Add audio streaming to your skill


This documentation provides details about streaming audio in Cortana skills built using the Microsoft Bot Framework.

Skills can play rich, long running audio media. You can play a single track or multiple tracks (playlist). Cortana supports the following audio media formats:

Media Extension
Audio MP3 mp3
Audio MP4 m4a
Audio MP4 aac
Audio WAV wav

To play a single track, include a single Audio Card attachment in the message you send Cortana. For playlists, include multiple Audio Card attachments in the message. Each Audio Card should specify a single URL. If you include multiple URLs in one Audio Card, Cortana plays only the first URL. Cortana plays playlists in the order received.

To specify the audio to play, use the Audio Card's Media property. The audio that you want to play must be Internet accessible, and it must use the HTTPS protocol. You should also set the card's Title property to the name of the track. Cortana ignores all other Audio Card properties.

Please refer to the Azure Bot Service documentation on Media attachments for more details.

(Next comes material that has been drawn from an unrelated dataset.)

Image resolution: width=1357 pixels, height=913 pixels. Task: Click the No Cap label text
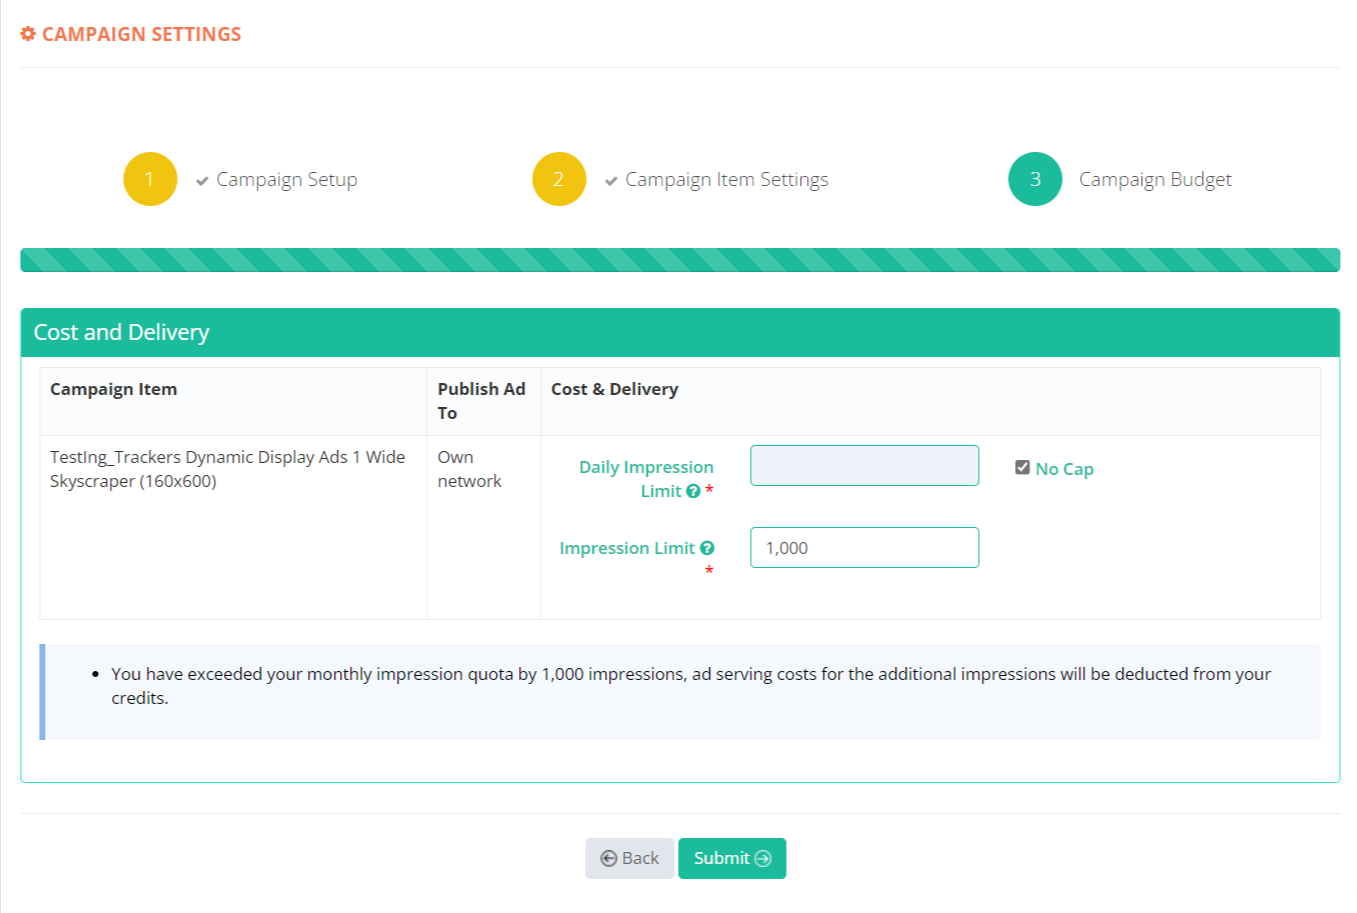click(x=1064, y=469)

The following example shows how to add a single track for Cortana to play and stop the conversation.

    // Cards are sent as Attachments in the Bot Framework.
    // So we need to create a list of attachments for the reply activity.
    var attachments = new List<Attachment>();

    // Reply to the activity we received with an activity.
    var reply = MessageFactory.Attachment(attachments);
    // Add a single media URL for Cortana to play
    MediaUrl murl = new MediaUrl("https://{yourstreamurl}");
    MediaUrl[] medias = new MediaUrl[] {murl};

    // Create a new AudioCard and attach your media URL
    AudioCard audioCard = new AudioCard()
        Media = medias,

    // Add the attachment and send the reply
    reply.Attachments.Add( audioCard.ToAttachment() );

    // Send the Audio Card
    await turnContext.SendActivityAsync(reply, cancellationToken);
    // EndConversation
    var message = turnContext.Activity.CreateReply().AsEndOfConversationActivity();
    await turnContext.SendActivityAsync( message, cancellationToken);
    await _conversationState.ClearStateAsync(turnContext, cancellationToken); // if you have state

Be sure to use ExpectingInput as the input hint in your message. You should not use IgnoringInput as the input hint. If you set the hint to IgnoringInput without sending a follow-up ExpectingInput hint, the conversation will eventually error out because the system is expecting your skill to send another message.


Cortana does not notify the skill when the audio stream or playlist completes.

If the message includes speech, Cortana reduces the volume of the audio stream (plays it in the background) until she finishes speaking.

To play audio on Windows, Android, and iOS, Cortana must remain open. Closing her canvas ends the audio streaming and skill.

On Windows, Cortana sends user utterances to your skill until you end the conversation. After you end the conversation, Cortana handles the user's utterances. However, on speaker-only devices, Cortana handles all user utterances while an audio stream is playing. For your skill to receive user utterances while the audio is playing, the user must invoke your skill (for example, "Ask My Radio to...").